隣の林太郎を見ると、彼の父親と同じようにスマホで仕事のメッセージを送っている。


(林太郎は、守ってくれないんだ⋯⋯)


「この傷は私の青春の証です」

仲間と必死に取り組んだから、日本代表になれて素敵な思い出が作れた。

「ふふっ、笑わせないで。私はモデルになる為に子供の頃から正座さえしなかったわ。きらりさんって行き当たりばったりで向上心がないのね。だから、アイドルなんて泥臭い仕事、恥ずかしくもなくできるのでしょう?」

為末マリア、若干20歳で頂点を極めて結婚して辞めた彼女は伝説のモデル。

彼女はモデルや女優としてトップに立っていた。

彼女の中でアイドルはその下にある職業のようだ。彼女はさっきからマウントをしきりに私にとってきている。

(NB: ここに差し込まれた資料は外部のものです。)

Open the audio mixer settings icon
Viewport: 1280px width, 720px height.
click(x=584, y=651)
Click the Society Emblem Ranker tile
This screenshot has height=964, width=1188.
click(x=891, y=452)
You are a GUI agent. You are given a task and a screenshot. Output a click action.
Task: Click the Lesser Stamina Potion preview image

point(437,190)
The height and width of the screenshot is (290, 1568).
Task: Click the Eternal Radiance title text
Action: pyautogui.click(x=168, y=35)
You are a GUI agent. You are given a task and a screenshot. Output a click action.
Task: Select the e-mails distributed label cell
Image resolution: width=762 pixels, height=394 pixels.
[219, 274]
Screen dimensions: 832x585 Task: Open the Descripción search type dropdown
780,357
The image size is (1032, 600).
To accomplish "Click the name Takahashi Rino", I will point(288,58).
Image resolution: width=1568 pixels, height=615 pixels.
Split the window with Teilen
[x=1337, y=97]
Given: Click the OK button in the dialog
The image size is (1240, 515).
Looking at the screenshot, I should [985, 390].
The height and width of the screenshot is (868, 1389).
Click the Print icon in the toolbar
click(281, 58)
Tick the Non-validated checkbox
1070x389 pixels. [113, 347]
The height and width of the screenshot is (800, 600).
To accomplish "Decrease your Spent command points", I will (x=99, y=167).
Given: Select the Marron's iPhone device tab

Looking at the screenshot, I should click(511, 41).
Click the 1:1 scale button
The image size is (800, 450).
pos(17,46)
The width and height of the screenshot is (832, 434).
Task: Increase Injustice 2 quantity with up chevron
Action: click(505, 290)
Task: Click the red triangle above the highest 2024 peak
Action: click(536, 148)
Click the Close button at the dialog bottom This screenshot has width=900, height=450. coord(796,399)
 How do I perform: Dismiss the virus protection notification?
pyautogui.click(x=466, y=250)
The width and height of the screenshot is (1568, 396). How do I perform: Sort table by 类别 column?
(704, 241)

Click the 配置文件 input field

「アイドルって恥ずかしいですか? 今、目の前で嫌味ばかり言っている義母様の方がよっぽど恥ずかしいと思いますけれど」

 私の言葉に、空気が固まったのが分かった。

私だけならば、彼女のストレスの捌け口としてサンドバッグにされるのは構わない。

しかし、アイドルは私達『フルーティーズ』が全力を捧げていた仕事。

こんな意地悪ばあさんに汚されたくはない。


割と空気を読みニコニコする私も、言いたい事を言う事にした。

全国ネットに晒されても、私を守る為に顔出しした間宮玲香。

私も自分と3人娘の誇りを守る為に戦う。